# Checking sampling distribution of velocities: the KS test

When generating multiple initial geometries or velocities, it is good practice to check that we are sampling in the correct way, i.e that we are uniformily sampling from the distribution we expect or desire to sample from.

In this post I will show an example where the Kolmogorov-Smirnov test (KS-test) is used to check that velocities are sampled uniformily from the Maxwell-Boltzmann distribution function.

From a practical point of view, the test consists in computing the maximum difference $\sf D^{max}_n$ between the cumulative of the probability distribution function of your n-point dataset $\sf C^{data}_n$ and the cumulative of the continuous distribution you believe you are sampling from $\sf C^{distr}$: $\sf D^{max}_{n}=sup_{x}(|C^{data}_n(x)-C^{distr}(x)|)$

When the distributions match, as n tends to infinity, the distance should tend to zero.

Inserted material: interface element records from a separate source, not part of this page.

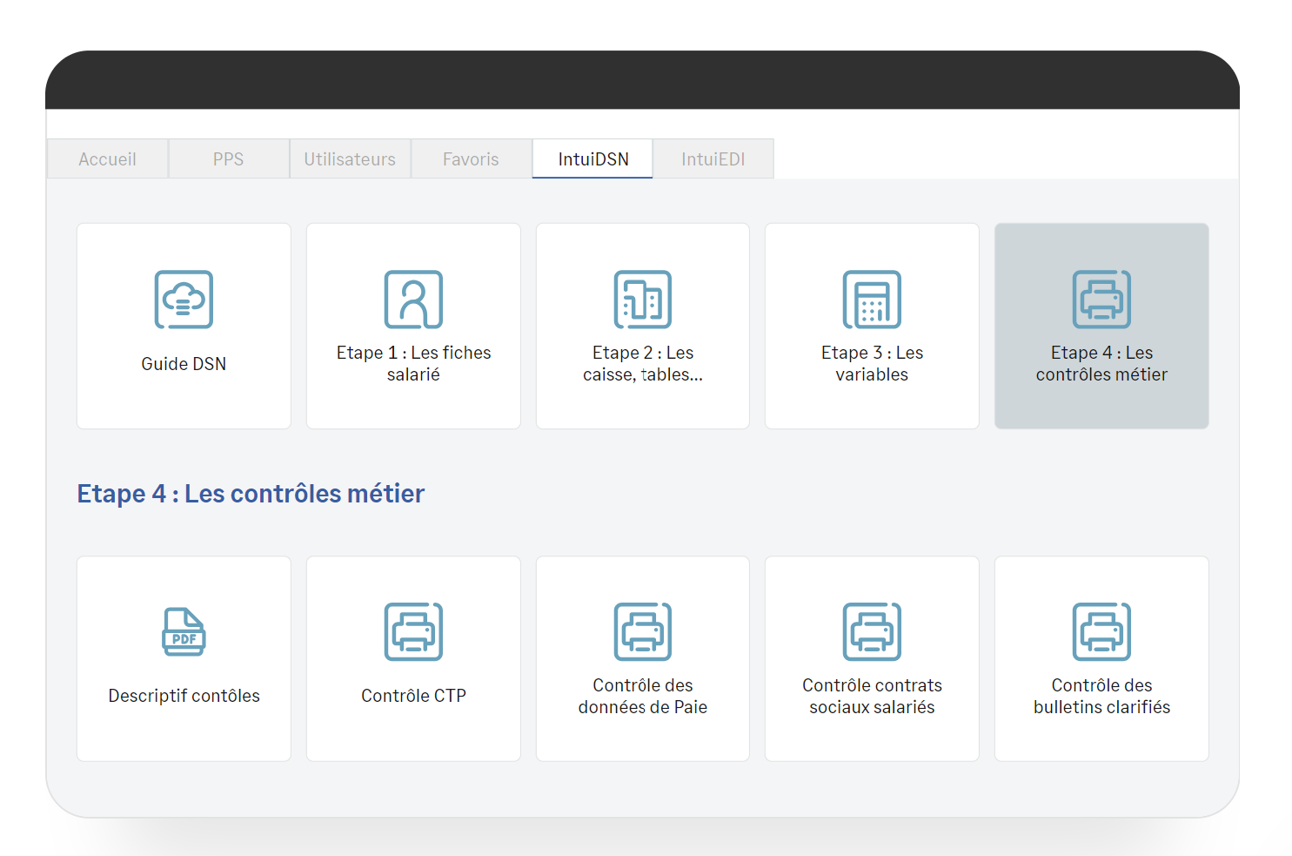The width and height of the screenshot is (1292, 856).
Task: Switch to the Accueil tab
Action: coord(107,158)
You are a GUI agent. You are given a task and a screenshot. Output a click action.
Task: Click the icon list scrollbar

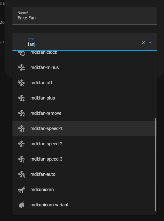155,164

Depending on how large this difference is respect to a critical value, one can establish whether their data was sampled from the continuous distribution.

Lets assume we have a set of 1000 values of velocities (norm of vectors) $\sf [ v_0,v_1,...,v_i,...,v_n ]$ we can compute the probability and cumulative distribution of the velocities $\sf C^{data}(v_i)$. Here below I show a histogram plot of the probability distribution function at T=100K for a set of 1000 sampled velocities: We then also compute the cumulative distribution of the distribution we expect to match, i.e the Maxwell-Boltzmann distribution, $\sf p(v) = \sqrt{(\frac{m}{ 2 \pi k_B T})^3} \,\,4 \pi v^2 e^{-\frac{mv^2}{2 k_B T}}$

and here is a plot showing both cumulatives: We see that the two cumulatives are very similar. The maximum distance in this case is D = 0.0238454225145 and the critical probability value for this number of points is $\sf p_{critical} = 0.0430069761783$ (computed as $\sf 1.36/\sqrt{n}$ see e.g. http://www.cas.usf.edu/~cconnor/colima/Kolmogorov_Smirnov.htm for a 0.05 level of significance)

We have found D < $\sf p_{critical}$ therefore the test confirms the fact that our data’s distribution is the Maxwell-Boltzmann distribution.